San Mateo del Mar pide concluir Centro de Salud abandonado desde 2014

JUCHITÁN, Oax., enero 10 (EL UNIVERSAL).- A medio construir desde hace 14 años, el Centro de Salud Materno-Infantil de San Mateo del Mar sigue siendo un ejemplo claro del abandono y el olvido por parte de dos gobiernos posteriores al de Ulises Ruiz Ortiz, que dejó inconclusa la obra hospitalaria y acomodó a su suerte la salud de unas 17 mil personas.

En cada ángulo que se le mire, a la entrada de San Mateo del Mar, lucen unos edificios que ya se les cayó la pintura de las paredes, los pisos están destruidos, las ventanas, puertas, cristales y protecciones desaparecieron, hay maleza dentro y fuera y por todos lados. Dejaron un cascarón y nunca equiparon el espacio y obviamente nunca llegaron los médicos y las enfermeras.

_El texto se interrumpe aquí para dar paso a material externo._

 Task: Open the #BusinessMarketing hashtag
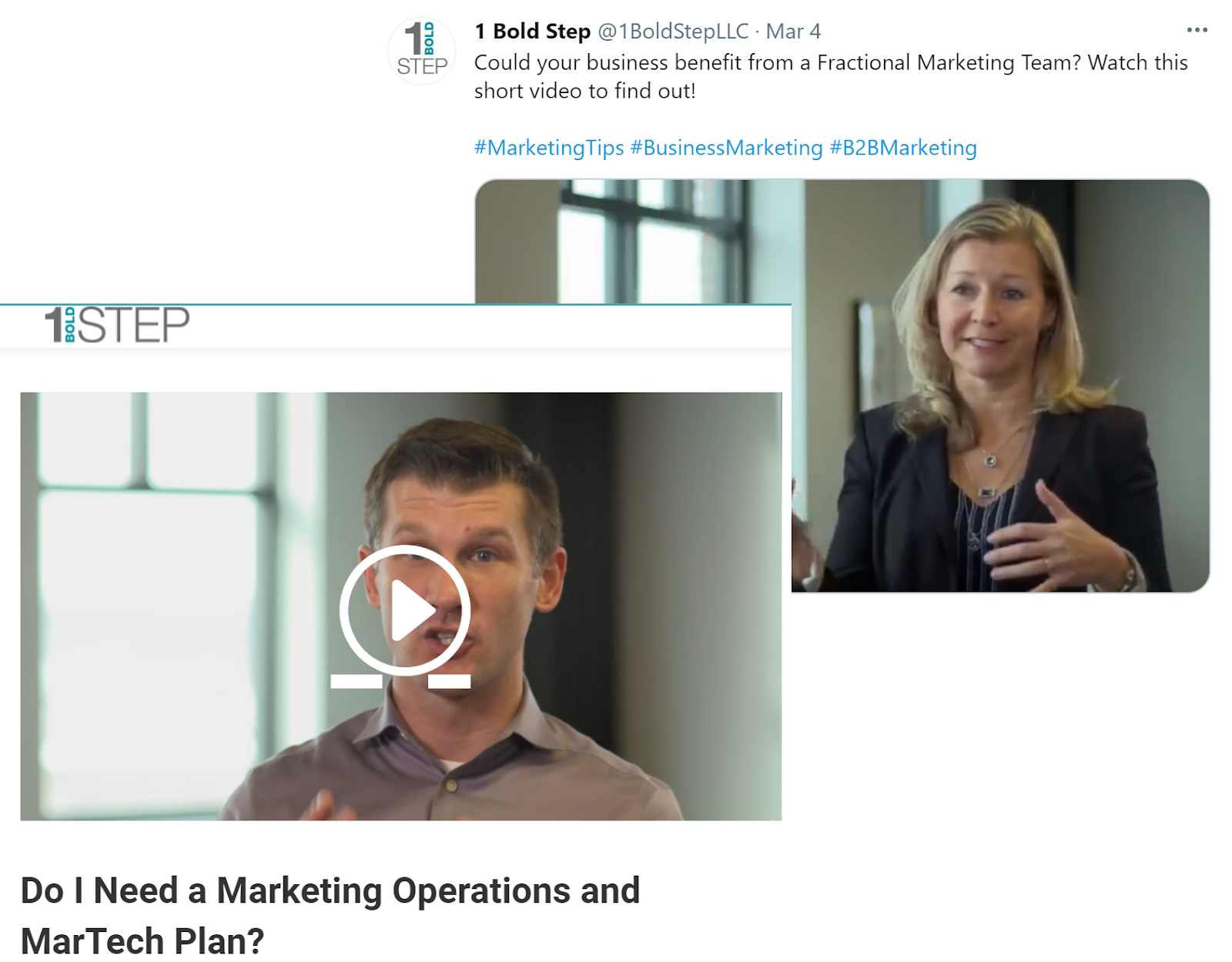point(727,148)
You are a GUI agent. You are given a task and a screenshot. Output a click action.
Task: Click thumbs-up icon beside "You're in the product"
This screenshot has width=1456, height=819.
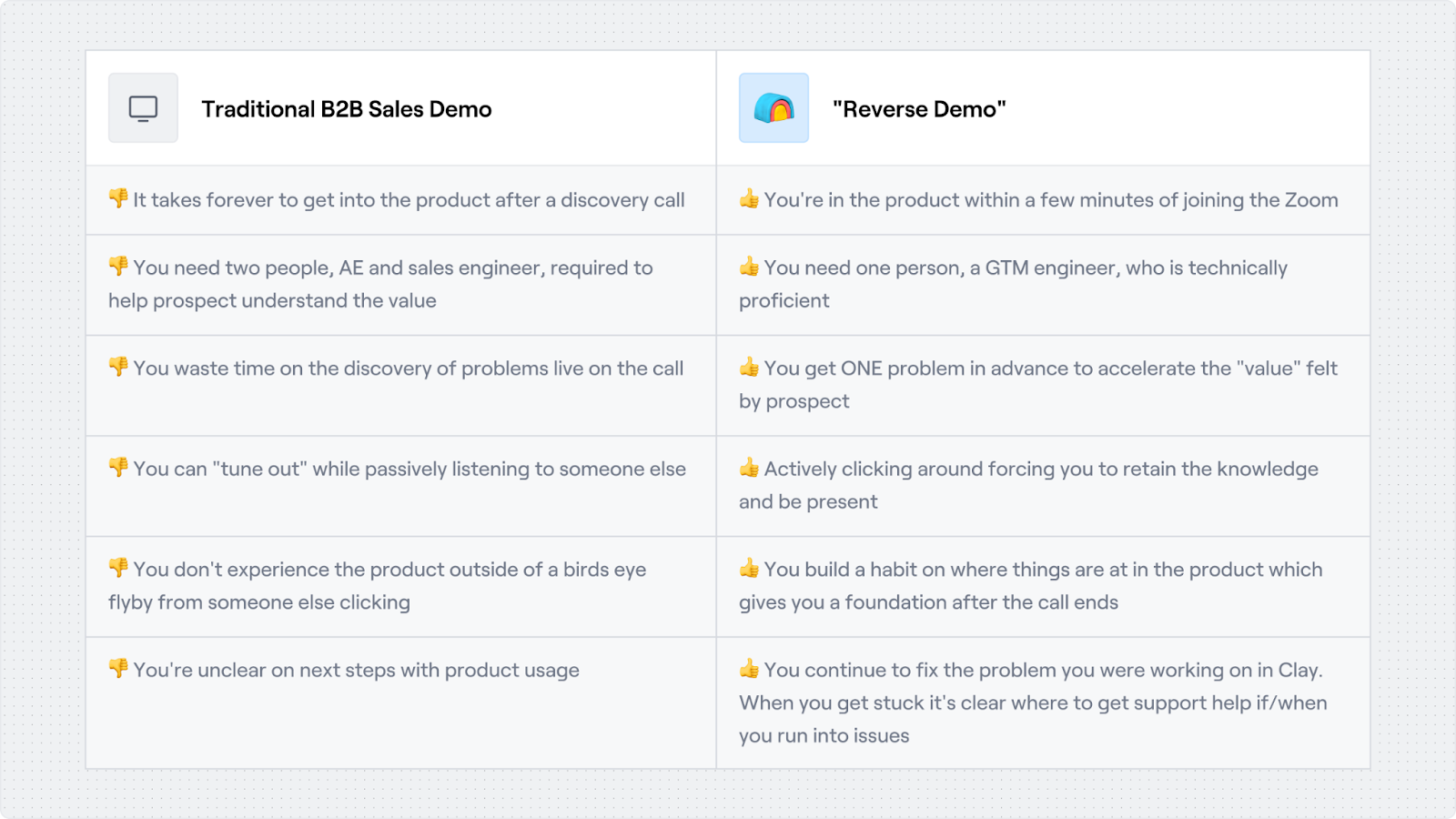click(749, 198)
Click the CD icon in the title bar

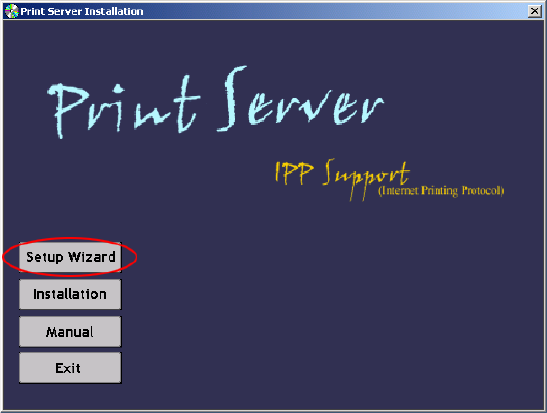coord(12,11)
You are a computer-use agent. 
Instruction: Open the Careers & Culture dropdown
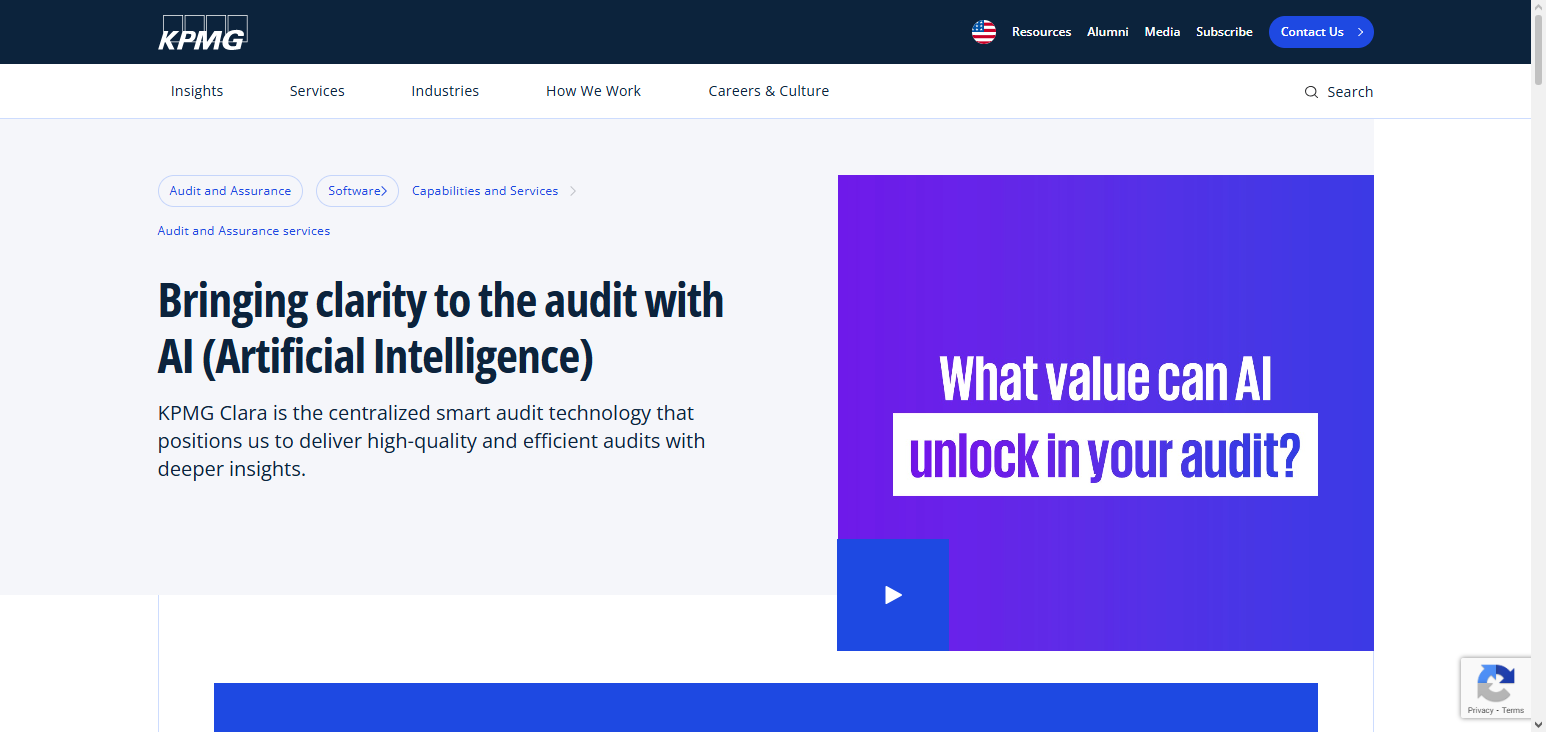pyautogui.click(x=768, y=90)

"Creemos que no podemos permitir que esa obra inconclusa siga deteriorándose al igual que la salud de los habitantes de San Mateo del Mar y de sus comunidades", dice el nuevo presidente municipal de San Mateo del Mar, Raúl Rangel González, quien asumió el cargo de acuerdo con sus costumbres indígenas el pasado sábado siete de este mes.

Con esa convicción, el primer oficio expedido desde la presidencia municipal de San Mateo del Mar fue dirigido al titular de la Secretaría de Salud federal, Jorge Alcocer Varela, para solicitarle la "terminación del hospital materno-infantil", así como su equipamiento, por lo que pidieron que en el presupuesto de esa dependencia se considere la terminación del Centro de Salud.

"Será una obra de gran relevancia para nuestro municipio y un gesto de empatía hacia el pueblo ikoots y que ese proyecto pueda ser terminado en su totalidad, beneficiará a 16 localidades que pertenecen a San Mateo del Mar y a 17 mil 667 habitantes", escribió el presidente municipal en el oficio que le envió a titular de Salud del gobierno federal.

De acuerdo con diversas mediciones, como la de la Secretaría de Bienestar, la mitad de la población del municipio de San Mateo del Mar vive en pobreza extrema y la otra mitad en pobreza moderada.

Gran parte de los pobladores no tienen acceso servicios como agua, drenaje, electricidad, educación y salud.

Además, el tejido social de San Mateo del Mar se rompió desde el 2020 con la masacre de 15 personas en la localidad de Huazantlán del Río, la más grande registrada en una comunidad indígena de Oaxaca hasta ahora.

Por esa razón, la Comisión Nacional de Derechos Humanos (CNDH) mantiene vigentes sus recomendaciones para la aplicación de la justicia y contra la impunidad.